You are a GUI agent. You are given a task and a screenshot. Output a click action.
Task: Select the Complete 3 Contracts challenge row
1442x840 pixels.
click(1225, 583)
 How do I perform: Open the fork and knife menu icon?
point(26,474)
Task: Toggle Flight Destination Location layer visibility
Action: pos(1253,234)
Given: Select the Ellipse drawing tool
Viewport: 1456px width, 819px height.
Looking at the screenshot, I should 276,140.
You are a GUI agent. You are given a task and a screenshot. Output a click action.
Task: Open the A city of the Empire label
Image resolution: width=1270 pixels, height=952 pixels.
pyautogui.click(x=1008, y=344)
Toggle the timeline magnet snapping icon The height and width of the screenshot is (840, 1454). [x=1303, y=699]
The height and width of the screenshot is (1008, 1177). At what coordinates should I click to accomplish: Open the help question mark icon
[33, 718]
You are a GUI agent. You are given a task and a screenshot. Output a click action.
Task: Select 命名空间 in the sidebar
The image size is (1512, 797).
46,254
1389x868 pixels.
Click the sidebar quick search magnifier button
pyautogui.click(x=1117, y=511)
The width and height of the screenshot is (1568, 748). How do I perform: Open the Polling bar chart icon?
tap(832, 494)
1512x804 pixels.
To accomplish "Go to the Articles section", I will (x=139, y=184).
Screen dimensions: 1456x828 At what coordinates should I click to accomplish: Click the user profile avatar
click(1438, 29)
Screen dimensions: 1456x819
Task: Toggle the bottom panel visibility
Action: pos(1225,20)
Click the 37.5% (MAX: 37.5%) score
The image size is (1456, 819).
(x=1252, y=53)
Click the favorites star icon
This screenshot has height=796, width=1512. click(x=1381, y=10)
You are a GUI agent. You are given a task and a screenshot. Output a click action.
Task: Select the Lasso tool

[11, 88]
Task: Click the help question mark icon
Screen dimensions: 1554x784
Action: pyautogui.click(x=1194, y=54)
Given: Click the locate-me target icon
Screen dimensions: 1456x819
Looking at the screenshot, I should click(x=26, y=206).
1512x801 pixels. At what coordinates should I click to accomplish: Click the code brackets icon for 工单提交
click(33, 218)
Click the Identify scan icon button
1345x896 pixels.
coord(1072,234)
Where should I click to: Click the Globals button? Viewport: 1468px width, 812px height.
------------------------------------------------------------
What you should do
Each entry must be reproduced verbatim.

Exercise solution
You are a GUI agent. You are given a task and a screenshot. Output a click action.
Task: Select the Complete 3 Contracts challenge row
1442x840 pixels.
click(1225, 583)
 How do I perform: Open the fork and knife menu icon?
point(26,474)
Task: Toggle Flight Destination Location layer visibility
Action: pos(1253,234)
Given: Select the Ellipse drawing tool
Viewport: 1456px width, 819px height.
Looking at the screenshot, I should 276,140.
You are a GUI agent. You are given a task and a screenshot. Output a click action.
Task: Open the A city of the Empire label
Image resolution: width=1270 pixels, height=952 pixels.
pyautogui.click(x=1008, y=344)
Toggle the timeline magnet snapping icon The height and width of the screenshot is (840, 1454). [x=1303, y=699]
The height and width of the screenshot is (1008, 1177). At what coordinates should I click to accomplish: Open the help question mark icon
[33, 718]
You are a GUI agent. You are given a task and a screenshot. Output a click action.
Task: Select 命名空间 in the sidebar
The image size is (1512, 797).
46,254
1389x868 pixels.
Click the sidebar quick search magnifier button
pyautogui.click(x=1117, y=511)
The width and height of the screenshot is (1568, 748). How do I perform: Open the Polling bar chart icon?
tap(832, 494)
1512x804 pixels.
To accomplish "Go to the Articles section", I will (x=139, y=184).
Screen dimensions: 1456x828 At what coordinates should I click to accomplish: Click the user profile avatar
click(1438, 29)
Screen dimensions: 1456x819
Task: Toggle the bottom panel visibility
Action: pos(1225,20)
Click the 37.5% (MAX: 37.5%) score
The image size is (1456, 819).
(x=1252, y=53)
Click the favorites star icon
This screenshot has height=796, width=1512. click(x=1381, y=10)
You are a GUI agent. You are given a task and a screenshot. Output a click action.
Task: Select the Lasso tool

[11, 88]
Task: Click the help question mark icon
Screen dimensions: 1554x784
Action: pyautogui.click(x=1194, y=54)
Given: Click the locate-me target icon
Screen dimensions: 1456x819
Looking at the screenshot, I should click(x=26, y=206).
1512x801 pixels. At what coordinates should I click to accomplish: Click the code brackets icon for 工单提交
click(33, 218)
Click the Identify scan icon button
1345x896 pixels.
coord(1072,234)
Where should I click to: Click the Globals button? Viewport: 1468px width, 812px height.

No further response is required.